- **INPUT DATA**
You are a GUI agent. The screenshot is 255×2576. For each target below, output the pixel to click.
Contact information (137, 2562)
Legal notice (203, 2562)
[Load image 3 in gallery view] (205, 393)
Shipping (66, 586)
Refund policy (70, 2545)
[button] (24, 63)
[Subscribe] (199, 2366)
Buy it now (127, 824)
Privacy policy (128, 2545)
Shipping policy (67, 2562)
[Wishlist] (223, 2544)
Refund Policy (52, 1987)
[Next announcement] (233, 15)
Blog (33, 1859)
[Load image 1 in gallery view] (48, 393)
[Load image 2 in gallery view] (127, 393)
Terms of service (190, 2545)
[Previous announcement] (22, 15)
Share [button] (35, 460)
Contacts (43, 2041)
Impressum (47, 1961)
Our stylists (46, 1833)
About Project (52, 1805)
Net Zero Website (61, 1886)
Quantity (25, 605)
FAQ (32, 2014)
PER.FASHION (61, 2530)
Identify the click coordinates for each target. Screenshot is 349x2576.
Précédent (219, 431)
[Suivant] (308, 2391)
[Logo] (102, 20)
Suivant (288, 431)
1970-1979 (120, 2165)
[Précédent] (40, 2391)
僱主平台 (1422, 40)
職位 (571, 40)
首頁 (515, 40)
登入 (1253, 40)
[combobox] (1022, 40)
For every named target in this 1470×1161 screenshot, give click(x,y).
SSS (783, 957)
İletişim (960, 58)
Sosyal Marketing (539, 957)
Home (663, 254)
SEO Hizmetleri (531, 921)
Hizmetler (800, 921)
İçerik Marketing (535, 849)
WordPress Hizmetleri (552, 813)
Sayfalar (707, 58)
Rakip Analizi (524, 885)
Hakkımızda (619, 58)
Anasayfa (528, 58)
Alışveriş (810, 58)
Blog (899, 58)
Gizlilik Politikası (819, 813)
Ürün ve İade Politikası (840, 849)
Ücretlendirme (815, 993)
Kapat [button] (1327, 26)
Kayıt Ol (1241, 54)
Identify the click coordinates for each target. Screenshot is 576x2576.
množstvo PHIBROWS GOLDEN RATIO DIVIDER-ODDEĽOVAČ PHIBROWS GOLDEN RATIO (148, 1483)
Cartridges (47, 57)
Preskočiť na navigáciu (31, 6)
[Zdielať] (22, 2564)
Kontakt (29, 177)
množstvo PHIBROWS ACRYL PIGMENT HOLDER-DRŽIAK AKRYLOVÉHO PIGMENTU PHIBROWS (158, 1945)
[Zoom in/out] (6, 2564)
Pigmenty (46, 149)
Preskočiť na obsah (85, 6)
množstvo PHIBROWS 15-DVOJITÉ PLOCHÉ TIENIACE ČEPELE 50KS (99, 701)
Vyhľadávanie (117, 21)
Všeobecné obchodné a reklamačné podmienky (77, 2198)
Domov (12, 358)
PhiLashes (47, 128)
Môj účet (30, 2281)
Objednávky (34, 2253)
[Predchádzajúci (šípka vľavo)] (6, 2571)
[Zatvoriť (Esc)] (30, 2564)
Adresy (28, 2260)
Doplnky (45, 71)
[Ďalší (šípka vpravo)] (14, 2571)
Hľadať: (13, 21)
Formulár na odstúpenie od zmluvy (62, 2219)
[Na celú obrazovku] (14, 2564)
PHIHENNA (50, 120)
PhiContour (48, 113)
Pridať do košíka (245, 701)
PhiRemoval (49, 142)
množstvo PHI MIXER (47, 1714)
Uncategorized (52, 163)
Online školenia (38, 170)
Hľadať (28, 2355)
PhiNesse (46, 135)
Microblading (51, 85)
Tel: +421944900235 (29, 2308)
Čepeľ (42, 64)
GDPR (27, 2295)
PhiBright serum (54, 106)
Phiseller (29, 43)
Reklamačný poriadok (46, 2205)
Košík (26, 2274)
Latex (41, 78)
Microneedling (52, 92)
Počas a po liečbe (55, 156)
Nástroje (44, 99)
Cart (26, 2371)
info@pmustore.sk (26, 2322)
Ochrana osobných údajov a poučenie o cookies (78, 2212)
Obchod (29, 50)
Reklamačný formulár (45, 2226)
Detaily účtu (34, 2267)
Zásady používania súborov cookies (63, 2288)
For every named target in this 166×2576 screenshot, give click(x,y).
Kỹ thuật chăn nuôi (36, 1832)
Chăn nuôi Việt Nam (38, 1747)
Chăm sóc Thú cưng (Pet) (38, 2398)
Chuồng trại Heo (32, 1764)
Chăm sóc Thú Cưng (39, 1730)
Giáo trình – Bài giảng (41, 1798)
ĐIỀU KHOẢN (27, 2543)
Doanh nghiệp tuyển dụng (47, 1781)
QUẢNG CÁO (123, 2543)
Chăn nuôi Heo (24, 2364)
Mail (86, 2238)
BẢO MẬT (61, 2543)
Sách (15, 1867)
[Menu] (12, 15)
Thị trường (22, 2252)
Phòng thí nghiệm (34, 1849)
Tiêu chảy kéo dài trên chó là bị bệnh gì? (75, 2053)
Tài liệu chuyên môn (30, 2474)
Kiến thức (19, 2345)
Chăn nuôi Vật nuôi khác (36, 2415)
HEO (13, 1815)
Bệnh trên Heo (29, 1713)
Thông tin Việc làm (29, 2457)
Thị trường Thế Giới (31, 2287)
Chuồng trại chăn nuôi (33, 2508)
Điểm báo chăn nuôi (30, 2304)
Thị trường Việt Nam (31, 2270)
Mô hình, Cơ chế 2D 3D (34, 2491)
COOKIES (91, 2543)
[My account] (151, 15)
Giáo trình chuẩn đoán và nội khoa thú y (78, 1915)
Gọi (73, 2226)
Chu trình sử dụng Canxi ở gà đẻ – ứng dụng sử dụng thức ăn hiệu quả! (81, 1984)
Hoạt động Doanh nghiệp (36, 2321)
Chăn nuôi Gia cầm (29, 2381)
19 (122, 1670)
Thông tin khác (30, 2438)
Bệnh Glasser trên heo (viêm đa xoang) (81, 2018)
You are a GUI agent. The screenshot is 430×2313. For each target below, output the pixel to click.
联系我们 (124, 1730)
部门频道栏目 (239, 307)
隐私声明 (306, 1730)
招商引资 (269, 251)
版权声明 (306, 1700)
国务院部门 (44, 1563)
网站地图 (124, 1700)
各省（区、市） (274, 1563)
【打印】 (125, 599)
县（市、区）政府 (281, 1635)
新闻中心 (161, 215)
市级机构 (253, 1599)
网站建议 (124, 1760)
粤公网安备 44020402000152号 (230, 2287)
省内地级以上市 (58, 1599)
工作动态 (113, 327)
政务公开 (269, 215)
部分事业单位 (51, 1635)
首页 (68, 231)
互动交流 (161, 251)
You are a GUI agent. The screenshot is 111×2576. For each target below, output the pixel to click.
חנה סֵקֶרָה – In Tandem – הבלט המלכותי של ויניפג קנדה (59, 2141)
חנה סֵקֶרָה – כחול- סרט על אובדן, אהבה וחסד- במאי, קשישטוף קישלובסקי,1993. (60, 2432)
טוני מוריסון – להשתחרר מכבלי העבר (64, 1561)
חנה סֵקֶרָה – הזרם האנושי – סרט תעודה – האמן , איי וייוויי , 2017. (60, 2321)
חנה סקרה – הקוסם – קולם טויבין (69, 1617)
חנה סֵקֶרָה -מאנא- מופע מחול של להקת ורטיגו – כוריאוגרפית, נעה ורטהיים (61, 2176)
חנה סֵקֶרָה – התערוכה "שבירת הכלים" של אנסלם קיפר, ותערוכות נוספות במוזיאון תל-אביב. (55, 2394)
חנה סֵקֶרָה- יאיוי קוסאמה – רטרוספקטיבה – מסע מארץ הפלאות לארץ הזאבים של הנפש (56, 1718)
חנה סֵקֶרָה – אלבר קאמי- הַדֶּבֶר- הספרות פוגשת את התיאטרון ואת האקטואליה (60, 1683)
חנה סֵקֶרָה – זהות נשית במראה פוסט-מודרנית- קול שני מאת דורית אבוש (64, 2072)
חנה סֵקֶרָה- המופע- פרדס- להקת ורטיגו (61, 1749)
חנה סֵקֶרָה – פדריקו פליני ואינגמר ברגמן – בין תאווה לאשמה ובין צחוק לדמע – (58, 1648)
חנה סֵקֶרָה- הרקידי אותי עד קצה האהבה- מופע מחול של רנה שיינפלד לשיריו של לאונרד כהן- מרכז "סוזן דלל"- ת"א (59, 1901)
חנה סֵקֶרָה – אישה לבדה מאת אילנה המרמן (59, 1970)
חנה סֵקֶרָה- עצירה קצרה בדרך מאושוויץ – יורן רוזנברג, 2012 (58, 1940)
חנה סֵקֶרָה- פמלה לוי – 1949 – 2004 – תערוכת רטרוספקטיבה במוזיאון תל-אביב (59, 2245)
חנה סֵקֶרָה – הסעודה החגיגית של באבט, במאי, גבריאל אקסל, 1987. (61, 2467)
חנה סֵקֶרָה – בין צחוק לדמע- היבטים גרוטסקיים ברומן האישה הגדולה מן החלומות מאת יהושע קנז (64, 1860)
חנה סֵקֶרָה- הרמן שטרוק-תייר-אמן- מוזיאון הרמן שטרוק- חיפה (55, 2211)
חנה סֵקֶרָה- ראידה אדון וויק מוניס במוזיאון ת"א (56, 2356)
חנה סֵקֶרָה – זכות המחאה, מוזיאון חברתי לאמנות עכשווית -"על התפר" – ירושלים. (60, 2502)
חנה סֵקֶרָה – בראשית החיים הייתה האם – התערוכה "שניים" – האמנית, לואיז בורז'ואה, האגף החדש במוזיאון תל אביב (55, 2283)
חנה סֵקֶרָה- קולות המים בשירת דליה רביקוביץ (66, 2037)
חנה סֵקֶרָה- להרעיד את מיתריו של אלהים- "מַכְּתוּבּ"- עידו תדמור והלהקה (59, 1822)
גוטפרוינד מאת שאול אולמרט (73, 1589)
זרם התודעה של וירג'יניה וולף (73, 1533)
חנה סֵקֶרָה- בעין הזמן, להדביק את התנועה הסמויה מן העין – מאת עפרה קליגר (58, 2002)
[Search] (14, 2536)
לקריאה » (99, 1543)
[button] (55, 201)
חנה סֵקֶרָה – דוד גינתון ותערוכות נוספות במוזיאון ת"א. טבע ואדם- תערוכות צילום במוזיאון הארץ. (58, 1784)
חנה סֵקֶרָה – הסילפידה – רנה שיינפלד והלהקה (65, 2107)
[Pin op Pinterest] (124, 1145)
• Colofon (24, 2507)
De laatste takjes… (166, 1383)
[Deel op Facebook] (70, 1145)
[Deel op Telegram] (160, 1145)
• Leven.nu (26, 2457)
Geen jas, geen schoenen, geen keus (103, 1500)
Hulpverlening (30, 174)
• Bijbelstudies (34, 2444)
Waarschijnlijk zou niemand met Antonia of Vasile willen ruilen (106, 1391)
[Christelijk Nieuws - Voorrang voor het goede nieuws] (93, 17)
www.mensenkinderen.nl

- **TASK DIRECTIONS**
Gather all lines of the records that include the word "khác".

- **RESPONSE BELOW**
Chăn nuôi Vật nuôi khác (36, 2415)
Thông tin khác (30, 2438)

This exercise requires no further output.